In some embodiments, said step 3), for the sequencing read sequence grouping of step 2), counting the sub-taxon frequency for each group of sequencing read sequences. In some embodiments, the specific steps of step 2) are as follows: and for each group of sequencing read sequences, finding out all mutually exclusive classification units which are compared by at least one sequencing read sequence of the group, and for the found classification unit set, respectively calculating the percentage of the number of the support sequences of each classification unit in the group of sequencing read sequences to the total number of the group of sequencing read sequences, wherein the second largest value in the percentages is the frequency of the secondary classification units of the group of sequencing read sequences.

In some embodiments, step 5), the alignment results after the abnormal taxon is eliminated are regrouped according to the taxon preferentially supported by the alignment results, and the sequence number of each subgroup (i.e., the absolute abundance of the taxon) and the proportion of the total read sequence number occupied by the subgroup (i.e., the relative abundance of the taxon) are counted.

In some embodiments, the sequencing data is derived from urinary infection metagenomic sequencing data.

In some embodiments, the threshold of the secondary taxon frequency in step 4) may be an empirical value known in the art for a particular sample type, typically 15-30%, preferably 20%;

in some embodiments, the secondary taxon frequency threshold may also be calculated by: using a certain amount of samples as a training set, and confirming the true positive and false positive results in the conventional biological information analysis by comparing the traditional culture and/or PCR identification results; performing the credit generation analysis again, and dividing the sequencing read sequence of each sample into different groups according to the classification units preferentially supported by the comparison result, namely each group of sequencing read sequences preferentially supports the same classification unit; counting the frequency of the classification unit compared with each group of read sequences, and obtaining the frequency of the secondary classification unit of the group of sequencing read sequences; and counting the frequency of the secondary classification units of each group of sequencing read sequences, which are true positive in the traditional culture and/or qPCR result, of the classification units supported preferentially, and then counting the frequency of the secondary classification units of each group of sequencing read sequences, which are false positive in the culture result or the qPCR result, of the classification units supported preferentially, so as to obtain a threshold value capable of distinguishing the two.

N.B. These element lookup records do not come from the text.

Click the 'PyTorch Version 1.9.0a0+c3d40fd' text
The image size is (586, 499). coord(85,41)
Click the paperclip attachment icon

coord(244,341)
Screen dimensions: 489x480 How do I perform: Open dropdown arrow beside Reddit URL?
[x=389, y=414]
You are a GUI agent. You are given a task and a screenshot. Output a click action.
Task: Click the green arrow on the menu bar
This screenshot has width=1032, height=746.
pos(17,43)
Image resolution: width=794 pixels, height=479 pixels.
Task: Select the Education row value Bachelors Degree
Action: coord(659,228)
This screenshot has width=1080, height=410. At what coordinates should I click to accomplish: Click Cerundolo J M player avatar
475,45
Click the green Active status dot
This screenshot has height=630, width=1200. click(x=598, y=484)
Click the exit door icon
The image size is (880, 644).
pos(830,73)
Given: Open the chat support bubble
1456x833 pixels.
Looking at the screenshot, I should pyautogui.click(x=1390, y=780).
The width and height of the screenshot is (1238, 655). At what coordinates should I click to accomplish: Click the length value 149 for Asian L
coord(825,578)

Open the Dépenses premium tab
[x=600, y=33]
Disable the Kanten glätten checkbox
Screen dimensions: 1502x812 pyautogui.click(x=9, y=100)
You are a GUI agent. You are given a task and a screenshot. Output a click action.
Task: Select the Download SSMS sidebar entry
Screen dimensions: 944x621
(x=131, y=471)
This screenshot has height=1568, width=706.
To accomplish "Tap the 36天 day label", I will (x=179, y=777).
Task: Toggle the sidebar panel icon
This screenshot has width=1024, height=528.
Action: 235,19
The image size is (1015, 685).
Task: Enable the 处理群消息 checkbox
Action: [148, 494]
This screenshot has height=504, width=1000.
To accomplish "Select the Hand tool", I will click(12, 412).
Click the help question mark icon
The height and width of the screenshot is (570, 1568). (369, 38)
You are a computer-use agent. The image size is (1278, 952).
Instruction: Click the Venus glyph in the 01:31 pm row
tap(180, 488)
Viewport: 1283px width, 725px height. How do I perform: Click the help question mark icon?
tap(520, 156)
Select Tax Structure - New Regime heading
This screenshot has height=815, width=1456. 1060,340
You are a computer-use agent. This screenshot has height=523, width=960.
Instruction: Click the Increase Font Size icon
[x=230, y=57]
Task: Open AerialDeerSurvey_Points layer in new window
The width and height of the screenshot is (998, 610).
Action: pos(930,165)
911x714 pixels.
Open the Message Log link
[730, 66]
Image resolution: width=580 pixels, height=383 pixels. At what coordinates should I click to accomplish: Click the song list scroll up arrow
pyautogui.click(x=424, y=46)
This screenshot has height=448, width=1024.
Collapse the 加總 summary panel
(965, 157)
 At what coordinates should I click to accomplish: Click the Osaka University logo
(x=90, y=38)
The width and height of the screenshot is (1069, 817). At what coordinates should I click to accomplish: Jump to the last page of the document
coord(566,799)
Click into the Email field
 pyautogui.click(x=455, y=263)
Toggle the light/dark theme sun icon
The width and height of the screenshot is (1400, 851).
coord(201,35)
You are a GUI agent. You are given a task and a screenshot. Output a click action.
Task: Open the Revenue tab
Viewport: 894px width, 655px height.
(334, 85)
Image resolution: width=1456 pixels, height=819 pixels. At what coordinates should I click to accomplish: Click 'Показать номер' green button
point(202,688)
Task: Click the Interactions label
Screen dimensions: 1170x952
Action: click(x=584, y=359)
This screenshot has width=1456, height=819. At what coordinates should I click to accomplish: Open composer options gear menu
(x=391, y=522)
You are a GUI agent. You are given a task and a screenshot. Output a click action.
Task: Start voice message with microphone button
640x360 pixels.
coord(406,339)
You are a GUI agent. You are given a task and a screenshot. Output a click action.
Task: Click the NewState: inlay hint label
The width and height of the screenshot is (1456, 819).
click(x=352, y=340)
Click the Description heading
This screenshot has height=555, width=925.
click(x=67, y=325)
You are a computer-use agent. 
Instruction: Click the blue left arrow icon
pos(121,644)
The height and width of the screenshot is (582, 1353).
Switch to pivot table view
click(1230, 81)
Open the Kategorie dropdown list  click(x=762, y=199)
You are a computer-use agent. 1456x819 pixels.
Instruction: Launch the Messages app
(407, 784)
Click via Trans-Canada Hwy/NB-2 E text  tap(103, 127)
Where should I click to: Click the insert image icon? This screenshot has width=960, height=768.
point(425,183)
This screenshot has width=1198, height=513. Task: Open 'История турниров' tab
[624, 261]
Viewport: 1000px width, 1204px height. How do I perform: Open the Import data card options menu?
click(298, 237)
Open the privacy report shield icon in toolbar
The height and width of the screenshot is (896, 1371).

The invention also provides a system for calculating the classification unit components of sequencing data, which is characterized by comprising the following modules:

module 1) a sequencing data alignment module;

module 2) grouping modules by classification unit;

module 3) a sub-taxon frequency statistics module for sequencing read sequences;

module 4) false positive classification unit exclusion module;

module 5) Classification unit abundance statistics module

In some embodiments, the module 1) performs sequence alignment on the sequencing reads using alignment software that retains the results of the non-specific alignment, preferably the software is BLASTN software.

In some embodiments, the module 3) counts the sub-taxon frequency for each group of sequencing read sequences of the sequencing read grouping of module 2).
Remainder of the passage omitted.